Le scénario « Boucle d'or » idéal serait : la réouverture du détroit d'Ormuz, qui entraînerait une baisse des prix de l'énergie, combinée à un nouveau repli de l'inflation américaine. Mais alors que l'optimisme de croissance est déjà largement intégré dans les différentes classes d'actifs, une fois qu'une déception sur la croissance ou un nouveau choc géopolitique surviendrait, la marge de manœuvre serait déjà très limitée.

La dynamique entre bénéfices et valorisations mérite également l'attention.

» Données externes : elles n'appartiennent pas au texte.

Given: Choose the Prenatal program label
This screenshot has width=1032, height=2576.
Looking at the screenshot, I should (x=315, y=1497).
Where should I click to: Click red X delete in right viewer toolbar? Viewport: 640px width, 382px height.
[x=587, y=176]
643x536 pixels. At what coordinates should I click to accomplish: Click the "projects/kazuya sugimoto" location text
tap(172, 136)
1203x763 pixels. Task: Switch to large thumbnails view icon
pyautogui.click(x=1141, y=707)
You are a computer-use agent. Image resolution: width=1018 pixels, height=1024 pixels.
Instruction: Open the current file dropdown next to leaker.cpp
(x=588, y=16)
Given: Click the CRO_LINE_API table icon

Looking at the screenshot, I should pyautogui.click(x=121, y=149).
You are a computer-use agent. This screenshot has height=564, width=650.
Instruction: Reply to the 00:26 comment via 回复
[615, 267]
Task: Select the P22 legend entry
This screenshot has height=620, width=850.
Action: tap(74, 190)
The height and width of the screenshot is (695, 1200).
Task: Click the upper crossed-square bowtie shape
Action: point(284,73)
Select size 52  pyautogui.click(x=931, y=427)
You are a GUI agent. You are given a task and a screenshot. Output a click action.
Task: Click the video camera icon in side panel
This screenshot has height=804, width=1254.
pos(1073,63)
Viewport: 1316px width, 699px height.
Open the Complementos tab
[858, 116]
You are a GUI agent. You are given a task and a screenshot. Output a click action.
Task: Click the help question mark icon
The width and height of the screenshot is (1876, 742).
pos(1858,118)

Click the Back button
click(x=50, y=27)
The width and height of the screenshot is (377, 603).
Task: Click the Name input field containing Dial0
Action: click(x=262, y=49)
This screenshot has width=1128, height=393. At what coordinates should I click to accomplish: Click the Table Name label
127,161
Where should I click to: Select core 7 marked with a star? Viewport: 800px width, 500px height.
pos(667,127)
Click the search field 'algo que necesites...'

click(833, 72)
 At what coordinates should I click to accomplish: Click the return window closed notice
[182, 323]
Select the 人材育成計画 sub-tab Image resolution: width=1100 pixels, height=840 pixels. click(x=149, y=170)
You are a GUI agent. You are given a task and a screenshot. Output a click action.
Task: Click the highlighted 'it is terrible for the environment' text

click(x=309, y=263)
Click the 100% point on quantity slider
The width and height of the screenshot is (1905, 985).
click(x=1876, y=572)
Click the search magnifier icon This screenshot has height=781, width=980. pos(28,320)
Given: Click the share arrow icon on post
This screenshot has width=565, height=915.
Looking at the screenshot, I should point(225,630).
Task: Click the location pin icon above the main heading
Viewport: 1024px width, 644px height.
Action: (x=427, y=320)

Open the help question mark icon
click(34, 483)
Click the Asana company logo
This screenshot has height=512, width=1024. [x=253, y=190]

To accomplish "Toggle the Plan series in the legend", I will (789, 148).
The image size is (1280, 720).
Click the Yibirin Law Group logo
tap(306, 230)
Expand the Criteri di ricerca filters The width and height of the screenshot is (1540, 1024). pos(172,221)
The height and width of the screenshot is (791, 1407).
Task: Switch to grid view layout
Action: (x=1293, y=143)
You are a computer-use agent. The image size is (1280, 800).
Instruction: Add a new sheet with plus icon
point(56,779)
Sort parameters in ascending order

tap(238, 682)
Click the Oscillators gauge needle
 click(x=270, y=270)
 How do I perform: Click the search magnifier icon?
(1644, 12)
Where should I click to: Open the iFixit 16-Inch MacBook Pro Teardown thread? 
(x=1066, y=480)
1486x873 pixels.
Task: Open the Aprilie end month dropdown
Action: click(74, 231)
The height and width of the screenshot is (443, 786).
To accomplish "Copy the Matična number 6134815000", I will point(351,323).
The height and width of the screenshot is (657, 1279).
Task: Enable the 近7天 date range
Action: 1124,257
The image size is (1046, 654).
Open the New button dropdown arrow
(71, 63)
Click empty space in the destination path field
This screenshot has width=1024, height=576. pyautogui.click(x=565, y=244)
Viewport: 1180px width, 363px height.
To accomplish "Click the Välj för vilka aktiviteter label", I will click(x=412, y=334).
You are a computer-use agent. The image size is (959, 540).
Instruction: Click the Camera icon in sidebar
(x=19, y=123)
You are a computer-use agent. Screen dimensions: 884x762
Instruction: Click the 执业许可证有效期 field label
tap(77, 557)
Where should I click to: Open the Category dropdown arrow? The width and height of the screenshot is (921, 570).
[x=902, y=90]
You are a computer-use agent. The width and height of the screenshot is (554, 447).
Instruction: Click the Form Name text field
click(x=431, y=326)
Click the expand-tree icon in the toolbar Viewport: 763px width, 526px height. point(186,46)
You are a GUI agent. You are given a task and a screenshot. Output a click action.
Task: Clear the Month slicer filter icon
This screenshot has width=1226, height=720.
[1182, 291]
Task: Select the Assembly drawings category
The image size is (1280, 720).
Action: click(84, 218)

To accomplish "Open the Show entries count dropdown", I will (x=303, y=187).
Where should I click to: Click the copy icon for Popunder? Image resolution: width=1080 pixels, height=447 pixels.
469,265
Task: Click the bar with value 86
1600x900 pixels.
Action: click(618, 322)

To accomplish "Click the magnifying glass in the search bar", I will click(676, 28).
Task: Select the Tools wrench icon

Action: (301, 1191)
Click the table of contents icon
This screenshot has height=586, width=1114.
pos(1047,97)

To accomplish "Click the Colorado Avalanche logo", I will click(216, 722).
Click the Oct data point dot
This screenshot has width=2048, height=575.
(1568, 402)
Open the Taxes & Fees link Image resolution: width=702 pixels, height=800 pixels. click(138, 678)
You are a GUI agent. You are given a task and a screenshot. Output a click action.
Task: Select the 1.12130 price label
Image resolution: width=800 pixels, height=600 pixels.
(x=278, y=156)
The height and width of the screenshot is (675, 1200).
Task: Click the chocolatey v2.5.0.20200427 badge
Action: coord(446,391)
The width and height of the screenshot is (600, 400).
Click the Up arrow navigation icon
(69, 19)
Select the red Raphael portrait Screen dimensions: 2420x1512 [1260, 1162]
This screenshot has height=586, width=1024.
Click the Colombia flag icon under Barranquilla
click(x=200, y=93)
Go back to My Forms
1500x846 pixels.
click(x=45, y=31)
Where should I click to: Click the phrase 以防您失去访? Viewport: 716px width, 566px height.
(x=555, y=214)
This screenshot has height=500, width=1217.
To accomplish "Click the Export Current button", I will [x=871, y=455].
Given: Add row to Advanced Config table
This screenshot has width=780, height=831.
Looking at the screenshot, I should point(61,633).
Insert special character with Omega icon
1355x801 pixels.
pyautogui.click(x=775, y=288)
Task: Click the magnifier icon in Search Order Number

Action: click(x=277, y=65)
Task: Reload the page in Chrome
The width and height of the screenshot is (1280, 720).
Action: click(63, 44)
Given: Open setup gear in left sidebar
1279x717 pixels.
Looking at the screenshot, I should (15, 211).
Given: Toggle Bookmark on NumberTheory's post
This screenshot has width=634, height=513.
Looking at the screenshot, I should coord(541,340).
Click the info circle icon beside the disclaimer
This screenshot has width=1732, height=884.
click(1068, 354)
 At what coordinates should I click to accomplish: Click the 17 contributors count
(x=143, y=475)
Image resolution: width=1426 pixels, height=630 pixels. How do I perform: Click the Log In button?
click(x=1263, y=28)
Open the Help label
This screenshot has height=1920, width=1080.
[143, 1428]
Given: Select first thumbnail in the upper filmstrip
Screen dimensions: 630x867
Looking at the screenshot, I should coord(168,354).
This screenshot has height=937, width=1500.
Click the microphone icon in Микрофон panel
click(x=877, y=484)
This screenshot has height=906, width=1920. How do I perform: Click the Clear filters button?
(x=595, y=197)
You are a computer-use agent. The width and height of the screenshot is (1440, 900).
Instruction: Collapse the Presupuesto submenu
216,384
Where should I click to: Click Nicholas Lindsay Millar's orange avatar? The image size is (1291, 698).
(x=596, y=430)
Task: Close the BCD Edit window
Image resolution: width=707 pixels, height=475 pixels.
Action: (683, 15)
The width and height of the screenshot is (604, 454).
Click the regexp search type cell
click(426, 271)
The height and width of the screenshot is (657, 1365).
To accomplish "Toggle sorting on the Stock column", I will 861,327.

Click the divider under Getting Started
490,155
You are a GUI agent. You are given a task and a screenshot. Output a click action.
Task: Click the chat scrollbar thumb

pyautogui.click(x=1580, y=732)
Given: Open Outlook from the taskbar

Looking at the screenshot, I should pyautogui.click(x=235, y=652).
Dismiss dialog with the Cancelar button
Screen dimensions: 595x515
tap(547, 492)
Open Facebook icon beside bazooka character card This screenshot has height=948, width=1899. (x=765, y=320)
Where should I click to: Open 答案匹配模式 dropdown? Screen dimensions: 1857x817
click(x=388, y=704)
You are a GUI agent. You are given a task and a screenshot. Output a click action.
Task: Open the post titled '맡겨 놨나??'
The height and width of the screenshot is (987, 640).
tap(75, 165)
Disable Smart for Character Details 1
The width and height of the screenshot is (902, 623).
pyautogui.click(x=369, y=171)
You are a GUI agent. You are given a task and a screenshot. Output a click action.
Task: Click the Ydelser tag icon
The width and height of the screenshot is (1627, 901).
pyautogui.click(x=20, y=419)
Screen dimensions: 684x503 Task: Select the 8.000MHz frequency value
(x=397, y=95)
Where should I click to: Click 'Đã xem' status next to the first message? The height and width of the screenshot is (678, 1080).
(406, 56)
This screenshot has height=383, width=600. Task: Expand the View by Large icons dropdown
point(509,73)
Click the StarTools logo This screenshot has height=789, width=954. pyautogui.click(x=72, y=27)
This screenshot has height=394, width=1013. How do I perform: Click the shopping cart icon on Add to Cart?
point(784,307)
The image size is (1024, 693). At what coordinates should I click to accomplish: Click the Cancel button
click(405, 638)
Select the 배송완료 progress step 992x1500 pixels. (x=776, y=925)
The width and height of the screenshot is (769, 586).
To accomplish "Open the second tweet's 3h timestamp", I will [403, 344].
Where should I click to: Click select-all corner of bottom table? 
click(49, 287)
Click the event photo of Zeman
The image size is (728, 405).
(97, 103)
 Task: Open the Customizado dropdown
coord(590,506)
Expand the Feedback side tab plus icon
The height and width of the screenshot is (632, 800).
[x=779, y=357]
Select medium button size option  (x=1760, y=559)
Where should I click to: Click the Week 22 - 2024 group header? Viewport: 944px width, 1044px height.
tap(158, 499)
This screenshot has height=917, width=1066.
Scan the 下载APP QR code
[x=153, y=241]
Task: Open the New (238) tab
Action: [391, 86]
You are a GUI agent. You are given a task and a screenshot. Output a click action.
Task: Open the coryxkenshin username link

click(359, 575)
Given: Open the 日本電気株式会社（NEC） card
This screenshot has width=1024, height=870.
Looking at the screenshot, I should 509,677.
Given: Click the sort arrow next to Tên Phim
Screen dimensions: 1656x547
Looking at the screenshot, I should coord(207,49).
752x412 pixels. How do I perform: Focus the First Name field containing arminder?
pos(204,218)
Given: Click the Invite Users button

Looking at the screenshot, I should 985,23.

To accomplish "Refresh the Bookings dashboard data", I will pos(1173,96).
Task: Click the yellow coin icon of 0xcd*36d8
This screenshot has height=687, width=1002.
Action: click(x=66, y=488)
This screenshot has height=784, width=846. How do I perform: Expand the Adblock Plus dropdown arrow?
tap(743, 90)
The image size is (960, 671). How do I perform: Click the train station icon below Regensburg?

Cette année, le soutien aux bénéfices du secteur technologique provient principalement des dépenses d'investissement dans l'IA et des gains latents sur les investissements en actions. Les investisseurs sont de moins en moins disposés à accorder des valorisations plus élevées à des bénéfices d'IA de plus en plus cycliques, et l'augmentation de l'effet de levier au sein de l'écosystème de l'IA accentue cette pression. L'équipe stratégique de Goldman Sachs prévoit une baisse du ratio de Sharpe des actions à l'avenir, mais si les taux baissent tandis que la croissance reste résiliente, cela favoriserait une réparation des valorisations — en particulier à mesure que les applications de l'IA s'étendent de la construction d'infrastructures vers des scénarios plus larges.

 

Stratégie de couverture : long sur l'IA large, short sur le S&P hors IA

 

En matière de couverture des risques, Coppersmith propose un cadre opérationnel concret : la protection contre la baisse de l'indice S&P 500 hors IA (SPXXAI) présente une convexité extrêmement attractive. Cet indice s'est renforcé au cours des deux derniers mois, alors que les investisseurs étaient contraints de sortir de l'IA, et reste proche de ses sommets historiques — une fois que les flux reviendraient vers l'IA, il subirait une pression inverse.

Le pair trade consistant à être long sur l'indice IA large (GSTMTAIP) et short sur le SPXXAI est, selon Coppersmith, actuellement valorisé de manière attractive.